Vandaag had ik een smoes gevonden om hem weer alleen de klas in te sturen. De droppot had ik open op mijn bureau laten staan. Ik riep hem bij mij en vertelde dat ik iemand nodig had om mijn zalf te halen van mijn bureau. Hij vroeg gelijk; "zal ik iemand roepen die dat even voor u kunt doen?" Ik keek hem verbaast aan. "Hoezo, jij kan dat toch ook voor mij doen?" "Ja", zei hij "maar u kan mij niet vertrouwen toch?" Ik keek hem nog verbaasder aan; "Ik heb je toch verteld dat we dat gingen oefenen. Jij gaat dat nu gewoon leren want de wereld is veel leuker voor kinderen die je kan vertrouwen en dat wil ik ook voor jou." Hij keek mij ongelovig aan.

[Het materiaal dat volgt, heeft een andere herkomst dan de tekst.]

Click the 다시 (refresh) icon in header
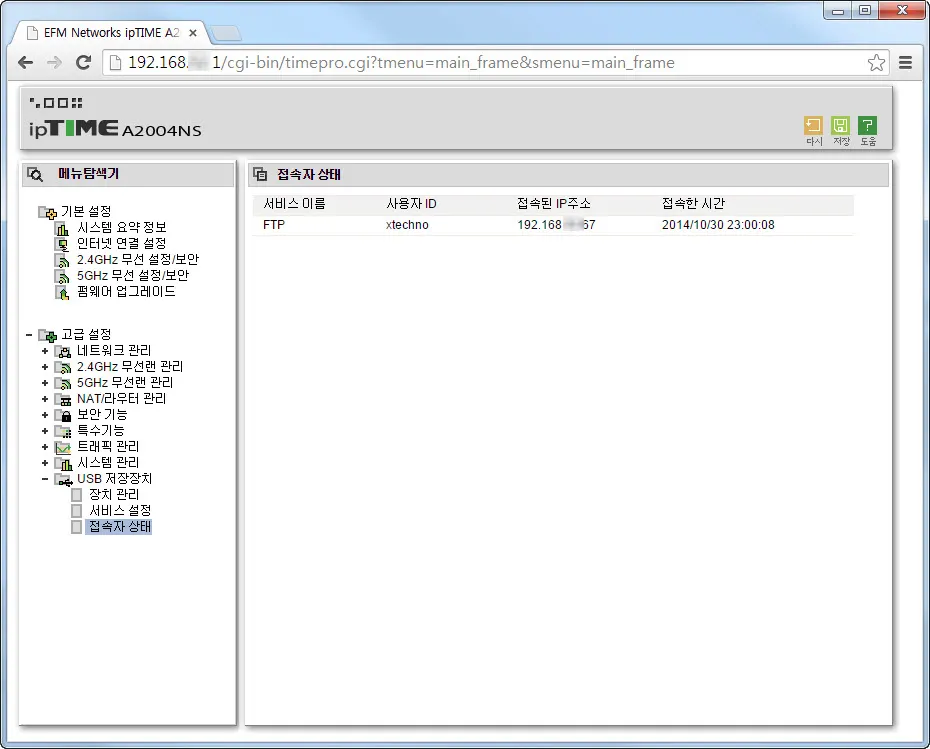The height and width of the screenshot is (749, 930). 813,125
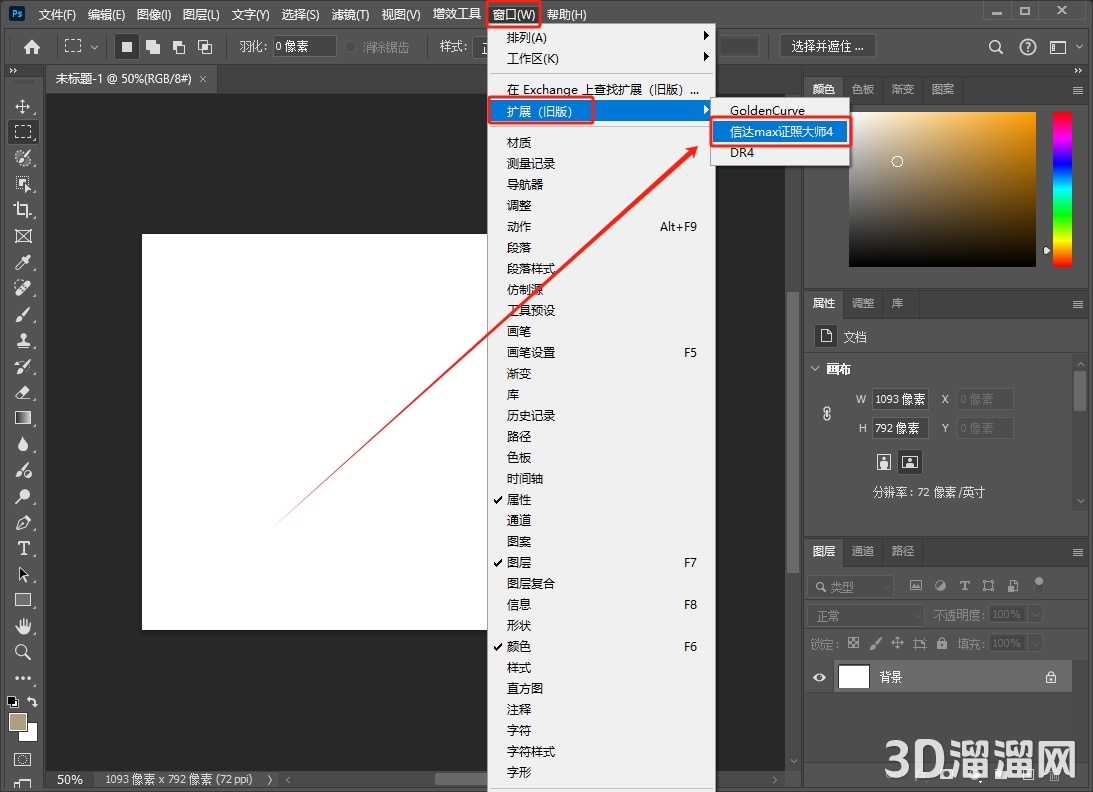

Ik heb hem laten vertellen wat hij moest gaan doen, waarom ik wilde dat hij dat ging doen en waarom de wereld leuker werd. Hij heeft de test met vlag en wimpel doorstaan. (Ik had natuurlijk van te voren een foto van mijn droppot gemaakt.) Ik heb daarna bij bijna alles geantwoord; "Ja natuurlijk mag jij dat. Ik kan jou toch vertrouwen...." Ik heb hem extra knuffels gegeven en gezegd dat ik het zo fijn vond dat ik hem kon vertrouwen.

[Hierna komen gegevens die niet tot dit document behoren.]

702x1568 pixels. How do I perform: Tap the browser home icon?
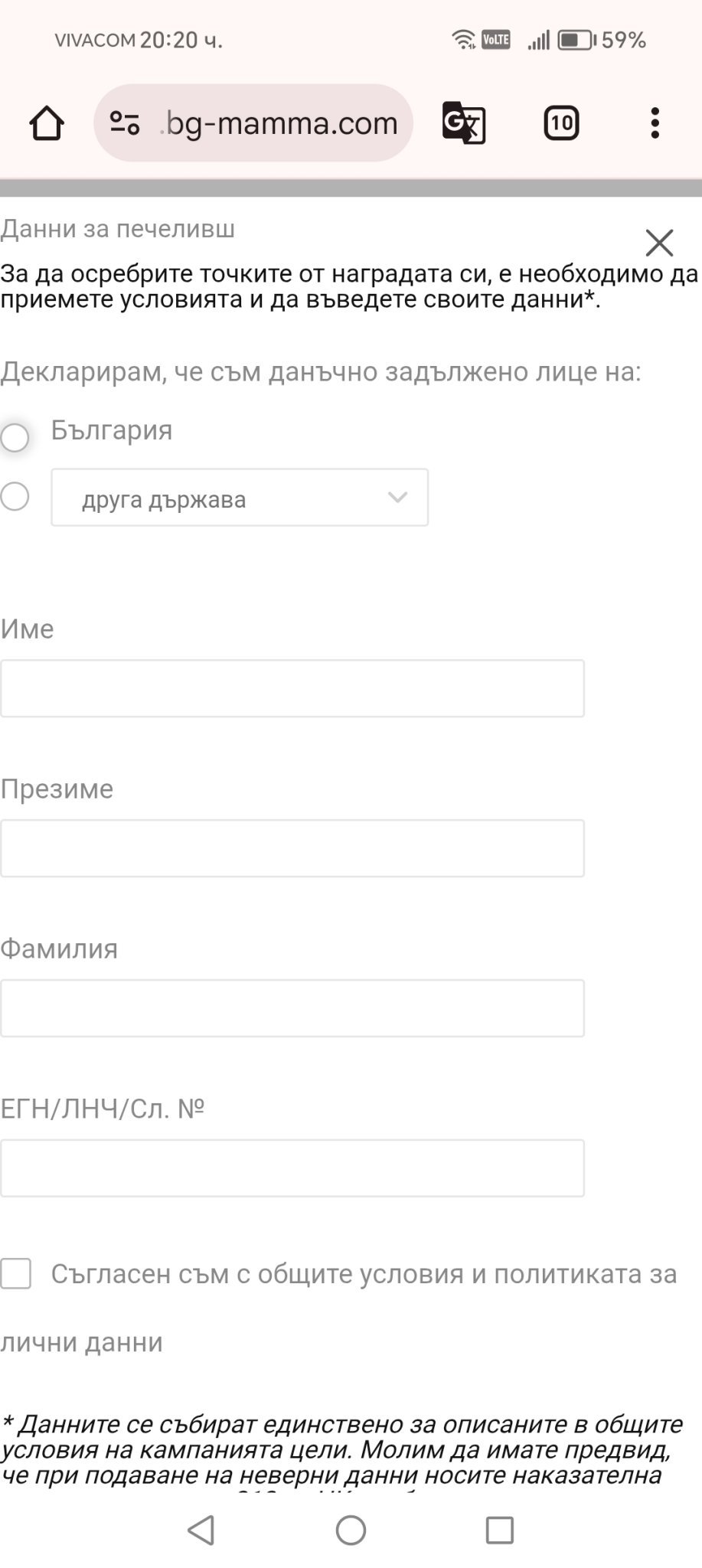(x=47, y=123)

Natuurlijk ben ik niet naïef en denk ik niet dat deze jongen nu roomser dan de Paus wordt. Dit is pas het begin. Maar het is wel een begin. Iedereen wil aan verwachtingen voldoen en als de verwachtingen negatief zijn voelt een kind dat ook. Opmerkingen als: "Ja hoor, het zal Jantje weer niet zijn" of "Jij doet ook altijd vervelend!" zijn volgens mij dodelijk. Deze jongen weet wat van hem verwacht wordt, hij weet dat hij steelt, liegt en bedriegt en dat iedereen dat weet. Ik moet dit dagelijks gaan tegenspreken om te zorgen dat iets van mijn les wil blijven hangen. Maar niemand is kansloos en ik ben er voor om ook dit aan hem te leren. Ik ga deze uitdaging graag aan.